**YOUR INSTRUCTIONS:** Wherever the word "MODERNÝ" shows up in the data, report the line it sits in.

+ + + + +

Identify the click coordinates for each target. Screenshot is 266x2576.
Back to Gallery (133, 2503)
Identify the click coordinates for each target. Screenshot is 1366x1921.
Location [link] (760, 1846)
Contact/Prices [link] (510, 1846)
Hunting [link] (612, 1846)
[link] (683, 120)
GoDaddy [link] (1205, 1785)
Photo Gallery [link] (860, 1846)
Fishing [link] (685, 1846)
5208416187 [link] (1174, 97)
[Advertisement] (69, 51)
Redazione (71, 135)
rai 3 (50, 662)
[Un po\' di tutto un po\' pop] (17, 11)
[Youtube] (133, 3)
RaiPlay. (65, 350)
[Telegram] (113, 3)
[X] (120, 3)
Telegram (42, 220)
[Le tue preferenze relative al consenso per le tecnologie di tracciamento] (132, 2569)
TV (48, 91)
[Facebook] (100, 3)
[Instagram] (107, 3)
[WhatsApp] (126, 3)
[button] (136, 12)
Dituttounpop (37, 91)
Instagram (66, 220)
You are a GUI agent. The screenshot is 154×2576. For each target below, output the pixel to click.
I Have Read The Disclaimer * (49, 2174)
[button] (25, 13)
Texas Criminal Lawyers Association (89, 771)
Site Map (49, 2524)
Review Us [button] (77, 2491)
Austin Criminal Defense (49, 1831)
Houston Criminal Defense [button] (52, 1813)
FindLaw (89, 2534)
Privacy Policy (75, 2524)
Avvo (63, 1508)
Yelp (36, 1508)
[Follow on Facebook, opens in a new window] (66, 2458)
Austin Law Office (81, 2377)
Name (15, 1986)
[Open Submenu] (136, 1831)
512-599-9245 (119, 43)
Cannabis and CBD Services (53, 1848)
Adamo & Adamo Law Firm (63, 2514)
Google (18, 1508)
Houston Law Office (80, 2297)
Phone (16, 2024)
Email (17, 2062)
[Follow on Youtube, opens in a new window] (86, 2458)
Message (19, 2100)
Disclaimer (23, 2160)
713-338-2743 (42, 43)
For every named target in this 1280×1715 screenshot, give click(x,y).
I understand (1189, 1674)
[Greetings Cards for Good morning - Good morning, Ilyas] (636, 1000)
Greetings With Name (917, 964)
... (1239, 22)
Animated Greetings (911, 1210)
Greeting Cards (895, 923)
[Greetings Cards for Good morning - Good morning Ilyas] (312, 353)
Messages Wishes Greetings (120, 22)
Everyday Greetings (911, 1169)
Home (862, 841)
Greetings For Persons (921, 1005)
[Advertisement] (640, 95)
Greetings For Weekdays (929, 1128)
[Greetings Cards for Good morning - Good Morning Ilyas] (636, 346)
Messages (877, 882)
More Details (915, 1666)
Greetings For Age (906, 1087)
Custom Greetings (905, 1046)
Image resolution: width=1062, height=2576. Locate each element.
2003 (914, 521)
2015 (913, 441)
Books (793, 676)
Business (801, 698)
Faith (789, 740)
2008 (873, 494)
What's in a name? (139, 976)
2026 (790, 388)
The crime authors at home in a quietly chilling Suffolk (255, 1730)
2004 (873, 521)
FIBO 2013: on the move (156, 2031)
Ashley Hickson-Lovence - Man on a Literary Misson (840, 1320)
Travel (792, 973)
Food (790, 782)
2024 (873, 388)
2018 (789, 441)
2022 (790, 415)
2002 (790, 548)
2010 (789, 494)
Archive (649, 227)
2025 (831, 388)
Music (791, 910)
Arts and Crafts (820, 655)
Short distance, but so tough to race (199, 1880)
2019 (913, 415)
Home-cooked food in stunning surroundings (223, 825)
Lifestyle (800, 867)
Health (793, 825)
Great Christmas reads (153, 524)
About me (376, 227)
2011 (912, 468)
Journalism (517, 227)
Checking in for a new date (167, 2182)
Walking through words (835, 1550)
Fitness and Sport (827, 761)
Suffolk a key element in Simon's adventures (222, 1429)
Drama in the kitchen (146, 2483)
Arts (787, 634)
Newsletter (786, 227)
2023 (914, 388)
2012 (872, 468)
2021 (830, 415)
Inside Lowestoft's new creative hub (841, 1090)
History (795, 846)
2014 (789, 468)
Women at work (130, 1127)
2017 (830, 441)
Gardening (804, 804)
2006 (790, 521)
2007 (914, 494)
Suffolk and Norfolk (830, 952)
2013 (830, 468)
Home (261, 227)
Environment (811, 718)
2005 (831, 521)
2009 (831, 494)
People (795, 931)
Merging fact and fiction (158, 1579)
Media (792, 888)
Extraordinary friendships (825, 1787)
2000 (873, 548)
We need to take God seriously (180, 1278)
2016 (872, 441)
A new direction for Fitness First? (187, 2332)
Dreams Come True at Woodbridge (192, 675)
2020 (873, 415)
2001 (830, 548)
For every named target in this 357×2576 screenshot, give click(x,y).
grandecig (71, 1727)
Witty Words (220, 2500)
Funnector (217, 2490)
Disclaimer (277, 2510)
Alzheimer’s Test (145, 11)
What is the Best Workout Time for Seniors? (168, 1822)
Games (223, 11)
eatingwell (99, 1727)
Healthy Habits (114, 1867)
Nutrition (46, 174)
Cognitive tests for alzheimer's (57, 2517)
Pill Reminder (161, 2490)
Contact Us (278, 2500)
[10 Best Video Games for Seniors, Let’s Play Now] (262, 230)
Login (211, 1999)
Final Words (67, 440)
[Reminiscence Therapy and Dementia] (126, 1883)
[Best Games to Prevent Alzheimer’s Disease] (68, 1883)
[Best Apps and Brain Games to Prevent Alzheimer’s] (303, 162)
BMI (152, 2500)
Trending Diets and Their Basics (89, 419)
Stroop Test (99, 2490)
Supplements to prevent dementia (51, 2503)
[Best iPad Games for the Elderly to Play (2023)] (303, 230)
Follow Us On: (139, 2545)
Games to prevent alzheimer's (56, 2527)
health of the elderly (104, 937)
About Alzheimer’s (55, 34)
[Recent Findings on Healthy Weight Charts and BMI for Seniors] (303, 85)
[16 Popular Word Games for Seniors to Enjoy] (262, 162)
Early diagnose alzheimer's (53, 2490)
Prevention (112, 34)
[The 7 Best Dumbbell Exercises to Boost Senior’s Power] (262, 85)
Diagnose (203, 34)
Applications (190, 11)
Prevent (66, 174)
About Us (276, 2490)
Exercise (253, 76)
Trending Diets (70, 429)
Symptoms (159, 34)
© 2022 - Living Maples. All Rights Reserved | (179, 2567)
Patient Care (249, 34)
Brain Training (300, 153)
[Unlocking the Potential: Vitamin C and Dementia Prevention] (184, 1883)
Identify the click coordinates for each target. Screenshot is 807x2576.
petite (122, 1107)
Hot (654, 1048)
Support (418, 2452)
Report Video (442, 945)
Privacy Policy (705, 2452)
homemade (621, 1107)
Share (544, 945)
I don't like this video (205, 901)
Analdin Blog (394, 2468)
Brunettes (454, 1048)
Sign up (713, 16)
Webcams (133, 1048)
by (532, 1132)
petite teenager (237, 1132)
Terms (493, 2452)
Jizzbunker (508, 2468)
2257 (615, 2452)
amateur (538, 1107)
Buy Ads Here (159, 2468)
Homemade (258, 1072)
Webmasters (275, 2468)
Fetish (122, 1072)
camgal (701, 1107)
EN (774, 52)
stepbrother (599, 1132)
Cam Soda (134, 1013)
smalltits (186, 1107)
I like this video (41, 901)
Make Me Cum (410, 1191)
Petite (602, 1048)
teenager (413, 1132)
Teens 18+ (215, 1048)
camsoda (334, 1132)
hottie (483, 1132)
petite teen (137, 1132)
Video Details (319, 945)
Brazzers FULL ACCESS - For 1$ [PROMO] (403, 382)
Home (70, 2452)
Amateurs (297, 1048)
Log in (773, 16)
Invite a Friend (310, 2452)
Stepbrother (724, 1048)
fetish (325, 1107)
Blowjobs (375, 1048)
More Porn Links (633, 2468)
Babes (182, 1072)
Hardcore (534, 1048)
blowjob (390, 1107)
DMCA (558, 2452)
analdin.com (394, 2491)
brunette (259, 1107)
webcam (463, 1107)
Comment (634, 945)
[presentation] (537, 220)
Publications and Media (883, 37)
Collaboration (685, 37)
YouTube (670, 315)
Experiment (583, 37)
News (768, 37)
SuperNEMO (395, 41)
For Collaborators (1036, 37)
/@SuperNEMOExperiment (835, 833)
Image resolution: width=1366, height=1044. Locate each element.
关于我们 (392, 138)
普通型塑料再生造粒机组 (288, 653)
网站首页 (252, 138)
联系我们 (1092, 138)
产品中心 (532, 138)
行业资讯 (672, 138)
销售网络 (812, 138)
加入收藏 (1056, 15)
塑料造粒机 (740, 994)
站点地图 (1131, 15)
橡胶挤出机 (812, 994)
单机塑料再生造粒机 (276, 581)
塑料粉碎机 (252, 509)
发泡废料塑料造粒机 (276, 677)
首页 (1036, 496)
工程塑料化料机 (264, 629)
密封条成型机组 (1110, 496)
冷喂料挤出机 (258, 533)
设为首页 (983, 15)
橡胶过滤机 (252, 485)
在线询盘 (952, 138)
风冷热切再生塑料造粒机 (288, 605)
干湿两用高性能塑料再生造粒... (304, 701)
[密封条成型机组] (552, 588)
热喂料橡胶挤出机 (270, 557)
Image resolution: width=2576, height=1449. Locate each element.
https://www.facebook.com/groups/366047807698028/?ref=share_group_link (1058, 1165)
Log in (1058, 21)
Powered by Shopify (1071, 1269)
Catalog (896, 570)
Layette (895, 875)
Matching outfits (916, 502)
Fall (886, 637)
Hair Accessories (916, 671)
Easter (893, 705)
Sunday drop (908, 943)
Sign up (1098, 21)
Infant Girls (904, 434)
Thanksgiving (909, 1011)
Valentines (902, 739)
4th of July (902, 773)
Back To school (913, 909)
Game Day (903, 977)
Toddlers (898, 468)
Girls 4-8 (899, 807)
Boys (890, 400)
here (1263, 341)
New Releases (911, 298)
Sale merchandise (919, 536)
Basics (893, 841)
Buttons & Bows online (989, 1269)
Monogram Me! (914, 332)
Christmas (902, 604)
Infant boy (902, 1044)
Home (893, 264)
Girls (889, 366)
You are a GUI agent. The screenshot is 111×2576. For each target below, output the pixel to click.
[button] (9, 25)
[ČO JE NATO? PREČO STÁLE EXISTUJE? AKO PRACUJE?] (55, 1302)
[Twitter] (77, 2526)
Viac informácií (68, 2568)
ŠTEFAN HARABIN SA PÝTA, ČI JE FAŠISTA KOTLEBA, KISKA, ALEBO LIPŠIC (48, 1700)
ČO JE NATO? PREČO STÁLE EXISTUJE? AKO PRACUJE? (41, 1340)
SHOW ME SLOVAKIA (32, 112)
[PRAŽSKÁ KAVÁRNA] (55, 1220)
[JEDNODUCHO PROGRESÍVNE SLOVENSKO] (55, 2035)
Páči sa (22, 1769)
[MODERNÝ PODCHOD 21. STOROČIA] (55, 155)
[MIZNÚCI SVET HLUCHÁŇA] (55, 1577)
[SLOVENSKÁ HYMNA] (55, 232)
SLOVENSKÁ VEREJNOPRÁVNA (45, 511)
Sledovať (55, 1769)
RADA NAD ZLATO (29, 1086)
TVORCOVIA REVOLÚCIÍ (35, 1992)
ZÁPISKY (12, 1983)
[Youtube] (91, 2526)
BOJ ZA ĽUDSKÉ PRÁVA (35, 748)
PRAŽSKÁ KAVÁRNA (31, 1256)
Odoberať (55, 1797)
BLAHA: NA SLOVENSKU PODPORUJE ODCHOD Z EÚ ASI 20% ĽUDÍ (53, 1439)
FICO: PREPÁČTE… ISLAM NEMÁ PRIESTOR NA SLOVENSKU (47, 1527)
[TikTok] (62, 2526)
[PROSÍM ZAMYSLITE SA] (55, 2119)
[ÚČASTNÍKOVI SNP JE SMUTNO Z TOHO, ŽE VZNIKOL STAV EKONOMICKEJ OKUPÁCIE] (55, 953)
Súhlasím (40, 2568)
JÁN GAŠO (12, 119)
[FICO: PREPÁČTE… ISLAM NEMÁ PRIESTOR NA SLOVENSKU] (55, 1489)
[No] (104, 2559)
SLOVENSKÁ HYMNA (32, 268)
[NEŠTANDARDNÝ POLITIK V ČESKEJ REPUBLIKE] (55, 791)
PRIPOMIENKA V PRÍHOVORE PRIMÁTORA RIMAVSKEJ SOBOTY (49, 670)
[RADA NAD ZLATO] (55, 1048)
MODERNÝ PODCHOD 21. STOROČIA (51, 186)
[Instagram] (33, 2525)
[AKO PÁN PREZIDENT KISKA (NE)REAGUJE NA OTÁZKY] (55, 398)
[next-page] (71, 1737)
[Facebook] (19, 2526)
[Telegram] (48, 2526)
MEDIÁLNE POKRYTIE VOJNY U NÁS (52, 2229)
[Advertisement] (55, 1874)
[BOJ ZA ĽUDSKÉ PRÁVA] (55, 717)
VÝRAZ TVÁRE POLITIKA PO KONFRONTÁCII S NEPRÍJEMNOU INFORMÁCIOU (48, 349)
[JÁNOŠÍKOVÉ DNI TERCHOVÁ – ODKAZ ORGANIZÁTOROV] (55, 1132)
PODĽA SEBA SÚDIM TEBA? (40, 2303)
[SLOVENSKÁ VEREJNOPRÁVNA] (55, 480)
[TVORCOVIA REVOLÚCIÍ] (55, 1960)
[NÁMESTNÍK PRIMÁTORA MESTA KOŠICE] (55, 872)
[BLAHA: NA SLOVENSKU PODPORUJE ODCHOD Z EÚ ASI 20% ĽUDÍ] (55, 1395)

+ + + + +

**ANSWER AREA:**
[MODERNÝ PODCHOD 21. STOROČIA] (55, 155)
MODERNÝ PODCHOD 21. STOROČIA (51, 186)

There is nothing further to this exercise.